Declining Illegal Immigration Will Hit Housing as It Rebounds

3 MIN READ

The number of illegal immigrants living in the U.S. decreased by 500,000 over the last year, according to a new report by the Pew Hispanic Center, an arm of the Pew Research Center, a Washington, D.C., think tank.

A perhaps related statistic shows that between 2006 and 2007, the construction workforce lost 134,747 jobs and has continued to see monthly decreases ever since, according to the U.S. Census’ American Community Survey. In September alone, 35,000 construction jobs were lost, with the bulk of those losses coming from home building.

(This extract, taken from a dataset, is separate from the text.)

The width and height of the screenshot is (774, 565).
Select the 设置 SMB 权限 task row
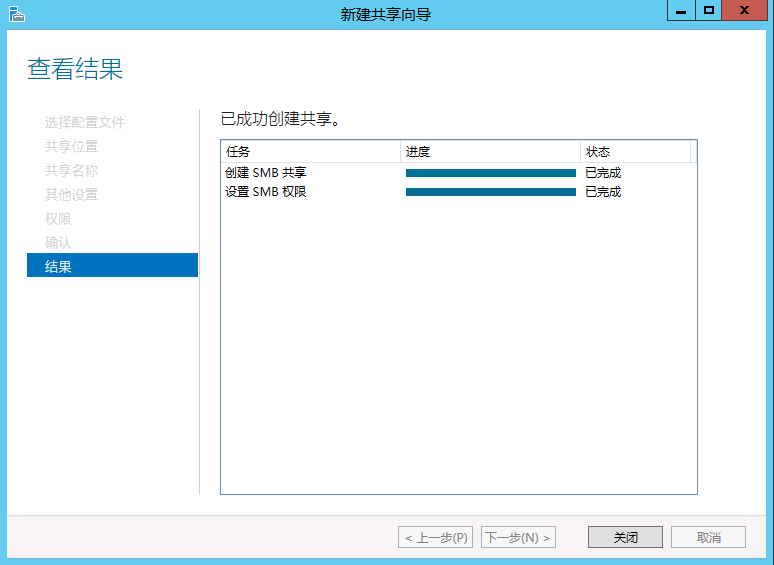(x=266, y=191)
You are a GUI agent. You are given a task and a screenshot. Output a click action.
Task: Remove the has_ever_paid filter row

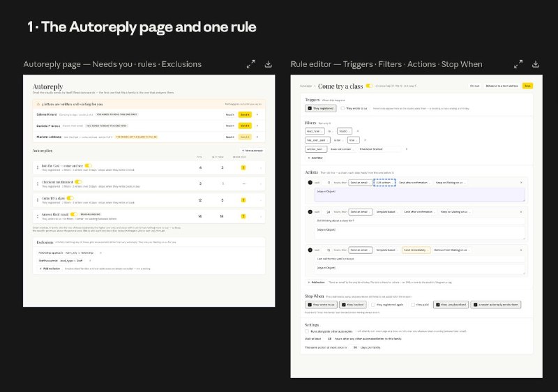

Illegals made up at least one-third of the residential construction workforce during the housing boom, and in trades such as framing, they made up the vast majority of the workers. They appear to be leaving the U.S. now due to lack of work.

“Builders are saying, ‘We haven’t been able to improve our cycle time because we don’t have the labor any more,’ ” says home building consultant Chuck Shinn, of Littleton, Colo.-based Shinn Consulting.

Shinn, who has been traveling the country meeting with distressed builders, says that while many cities are off 50% to 75% in new-home construction volume, there are builders who do not have the labor to build even a reduced number of houses. (New-home construction has decreased on a seasonally adjusted basis from 1.5 million units in March 2007 to 988,000 in March 2008. Total starts fell to an 817,000-unit annual pace in September.)

When asked, builders blame a labor shortage, but will not admit that the decrease in illegals is a factor, Shinn says.

“But you go and look at the jobsites, and all of a sudden the Hispanic labor force just isn’t there,” Shinn points out.

With the decline in illegal immigrants, opportunities are on the rise for legal immigrants and native workers, says Mollie Carmichael, a former executive with Lennar, Centex, and Pulte Homes, and now senior vice president of John Burns Real Estate Consulting, in Irvine, Calif.

But those legal immigrants are being forced to accept lower wages and fees for their services, Carmichael says. “That’s what allowed illegals to take opportunities to begin with. All aspects of business today are saying, ‘Gosh, I better be thankful for the work I have today, given where the economy is at.’ “

The Pew report does not address why America’s illegal immigrant population is falling, but the housing and economic recessions, combined with the federal government’s increasing crackdown on illegal immigrants, certainly plays a factor.

The relative strength of neighboring economies could also be playing a role, Shinn says. Shinn’s wife and business partner, Emma, is a native Panamanian. On a recent trip home, a family maid began peppering the Shinns about job prospects in Canada.

“Throughout Latin America, the word is spreading, ‘Go to Canada, go to Canada,’ ” Shinn says. “I thought they [immigrants in the U.S] were all going back home, and then I was up in Canada, in Calgary, and I realized, they’re not going back to Latin and Central America, they are migrating further north where the jobs are.”

As a result of the immigrant migration, a labor shortage could be looming. Looking forward to housing’s recovery, there could be severe problems for many companies.

“It’s going to be a big problem, there’s no doubt about it,” says Noelle Tarabulski, CEO of Builder Consulting Group, in Lakewood, Colo. “We’re putting a fence up, it continues to get built, and it seems to be pretty effective.”

Many builders and laborers from the baby boomer generation are approaching retirement, and without a guest worker program to allow legal migrant labor into the U.S. in large numbers, companies may be forced to pay more to would-be retirees to stay on past the age they planned to retire.

“A lot of companies aren’t going to be able to let them retire,” Tarabulski says. “They’re going to be in demand, and they’re going to end up working three days a week as consultants well into their late 60s. We don’t have enough employees.”